[Document and screenshot pointing entries]
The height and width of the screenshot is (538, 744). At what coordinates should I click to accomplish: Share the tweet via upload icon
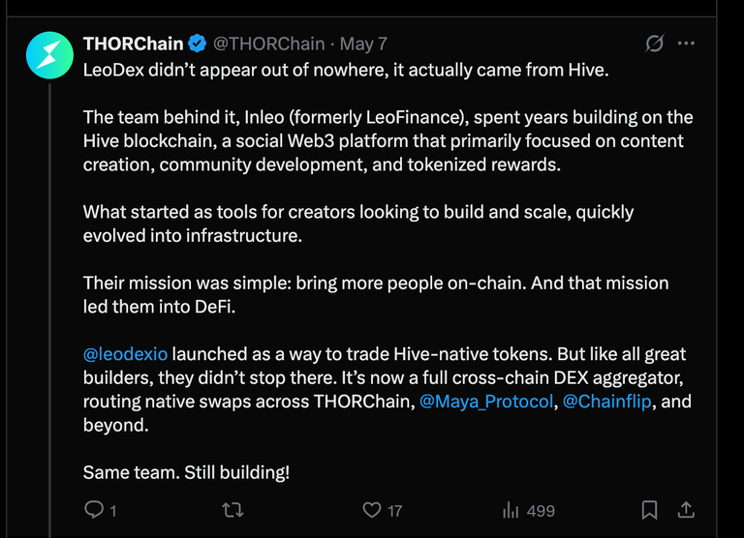coord(686,510)
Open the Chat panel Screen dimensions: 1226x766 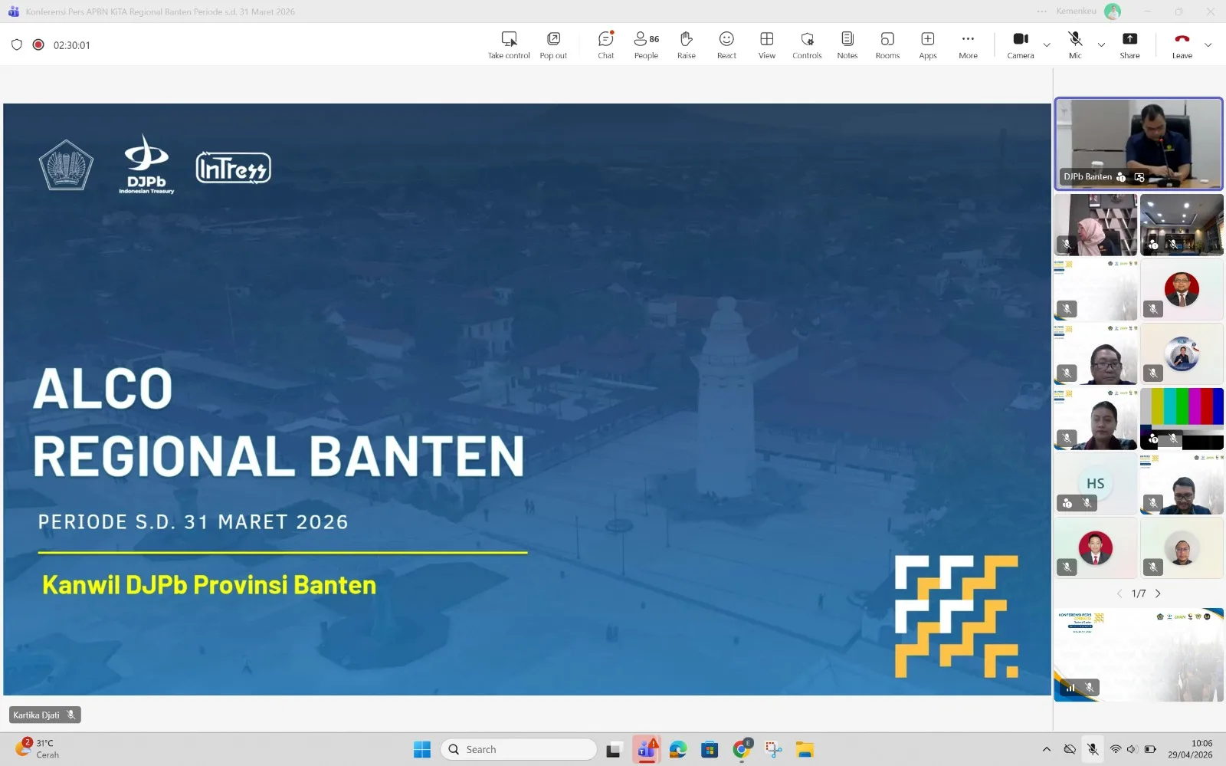pyautogui.click(x=605, y=44)
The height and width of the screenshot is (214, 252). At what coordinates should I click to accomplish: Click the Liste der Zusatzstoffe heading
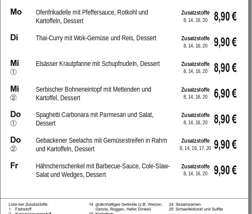point(29,204)
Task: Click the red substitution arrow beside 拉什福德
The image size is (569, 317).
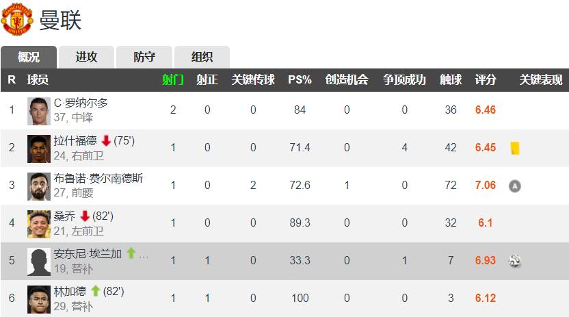Action: point(106,141)
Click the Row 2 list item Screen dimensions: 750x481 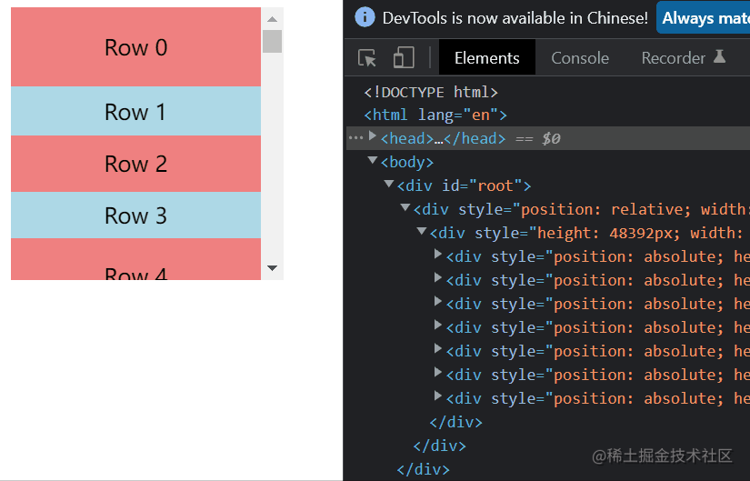pos(135,164)
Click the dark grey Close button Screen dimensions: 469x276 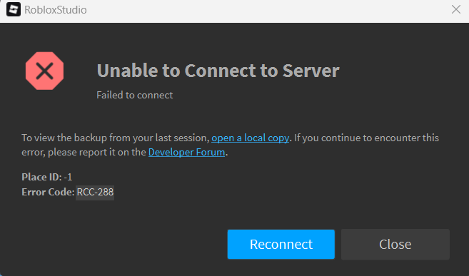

## Task goal:
How many lines in the rows above contain the word "should"? Reply with the number only.

## Task output:
2